### SOURCE MATERIAL:

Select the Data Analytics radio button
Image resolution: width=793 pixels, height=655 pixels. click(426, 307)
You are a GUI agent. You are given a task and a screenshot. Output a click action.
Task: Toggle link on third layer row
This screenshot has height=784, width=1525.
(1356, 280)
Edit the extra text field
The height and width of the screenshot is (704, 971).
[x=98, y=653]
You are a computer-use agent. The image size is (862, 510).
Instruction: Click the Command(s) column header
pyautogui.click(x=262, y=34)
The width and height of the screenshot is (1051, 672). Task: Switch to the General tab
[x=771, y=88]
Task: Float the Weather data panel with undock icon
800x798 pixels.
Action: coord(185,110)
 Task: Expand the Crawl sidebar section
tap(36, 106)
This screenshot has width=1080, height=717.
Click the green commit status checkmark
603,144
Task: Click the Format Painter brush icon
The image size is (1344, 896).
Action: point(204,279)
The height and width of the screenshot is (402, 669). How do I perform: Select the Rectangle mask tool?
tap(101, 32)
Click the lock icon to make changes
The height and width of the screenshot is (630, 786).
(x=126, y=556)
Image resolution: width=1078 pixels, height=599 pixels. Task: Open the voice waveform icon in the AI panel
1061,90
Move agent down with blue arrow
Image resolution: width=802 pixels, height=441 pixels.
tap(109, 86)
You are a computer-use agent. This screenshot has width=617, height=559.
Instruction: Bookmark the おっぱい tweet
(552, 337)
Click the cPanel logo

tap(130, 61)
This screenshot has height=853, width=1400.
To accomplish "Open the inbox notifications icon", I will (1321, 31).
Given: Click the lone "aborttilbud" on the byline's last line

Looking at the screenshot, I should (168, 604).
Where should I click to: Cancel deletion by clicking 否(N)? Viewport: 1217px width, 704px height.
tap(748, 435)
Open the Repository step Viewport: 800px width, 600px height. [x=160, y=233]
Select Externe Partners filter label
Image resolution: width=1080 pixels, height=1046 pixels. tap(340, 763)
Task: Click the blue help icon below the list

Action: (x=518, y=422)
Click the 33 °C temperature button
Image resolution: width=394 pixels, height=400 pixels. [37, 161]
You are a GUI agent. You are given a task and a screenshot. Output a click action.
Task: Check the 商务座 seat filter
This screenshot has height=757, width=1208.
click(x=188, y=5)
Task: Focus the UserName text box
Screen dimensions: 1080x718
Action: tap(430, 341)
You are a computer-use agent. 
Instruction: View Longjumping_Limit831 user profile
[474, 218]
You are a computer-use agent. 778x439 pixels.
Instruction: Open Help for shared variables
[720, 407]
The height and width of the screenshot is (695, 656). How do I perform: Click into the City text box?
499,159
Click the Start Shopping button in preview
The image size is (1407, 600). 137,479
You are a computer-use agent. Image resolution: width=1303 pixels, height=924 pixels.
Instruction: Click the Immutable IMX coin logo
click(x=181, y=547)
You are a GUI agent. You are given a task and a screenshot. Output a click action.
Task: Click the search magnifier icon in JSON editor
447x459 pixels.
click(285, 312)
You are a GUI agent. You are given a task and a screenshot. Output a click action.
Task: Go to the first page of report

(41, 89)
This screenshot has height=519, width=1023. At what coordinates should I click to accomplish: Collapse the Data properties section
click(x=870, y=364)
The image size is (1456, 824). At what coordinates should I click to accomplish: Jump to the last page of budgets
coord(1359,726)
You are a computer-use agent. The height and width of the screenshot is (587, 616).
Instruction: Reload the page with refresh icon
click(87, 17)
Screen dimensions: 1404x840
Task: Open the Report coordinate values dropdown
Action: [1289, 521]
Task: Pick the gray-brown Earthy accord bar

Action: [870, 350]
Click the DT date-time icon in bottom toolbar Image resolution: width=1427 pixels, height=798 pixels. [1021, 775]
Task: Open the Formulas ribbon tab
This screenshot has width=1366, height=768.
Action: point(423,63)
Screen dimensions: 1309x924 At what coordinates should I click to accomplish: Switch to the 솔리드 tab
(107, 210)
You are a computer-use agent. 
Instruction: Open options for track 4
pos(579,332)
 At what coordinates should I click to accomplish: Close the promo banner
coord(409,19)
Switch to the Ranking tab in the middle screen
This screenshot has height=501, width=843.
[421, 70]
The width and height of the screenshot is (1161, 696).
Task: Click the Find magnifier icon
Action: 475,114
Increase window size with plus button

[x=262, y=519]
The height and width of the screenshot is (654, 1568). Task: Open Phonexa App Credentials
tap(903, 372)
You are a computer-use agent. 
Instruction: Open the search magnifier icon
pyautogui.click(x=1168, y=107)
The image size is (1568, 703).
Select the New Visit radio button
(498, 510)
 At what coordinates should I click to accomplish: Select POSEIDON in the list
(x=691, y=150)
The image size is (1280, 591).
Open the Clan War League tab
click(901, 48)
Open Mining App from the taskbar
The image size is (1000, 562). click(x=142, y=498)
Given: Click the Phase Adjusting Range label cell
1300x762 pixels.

### WHAT IS BEING ASKED:
Copy out, word for word, the part of the entries above that begins at the line with "Click the lock icon to make changes" and ends at the line with "This screenshot has height=853, width=1400.", including both.

### SOLUTION:
Click the lock icon to make changes
The height and width of the screenshot is (630, 786).
(x=126, y=556)
Image resolution: width=1078 pixels, height=599 pixels. Task: Open the voice waveform icon in the AI panel
1061,90
Move agent down with blue arrow
Image resolution: width=802 pixels, height=441 pixels.
tap(109, 86)
You are a computer-use agent. This screenshot has width=617, height=559.
Instruction: Bookmark the おっぱい tweet
(552, 337)
Click the cPanel logo

tap(130, 61)
This screenshot has height=853, width=1400.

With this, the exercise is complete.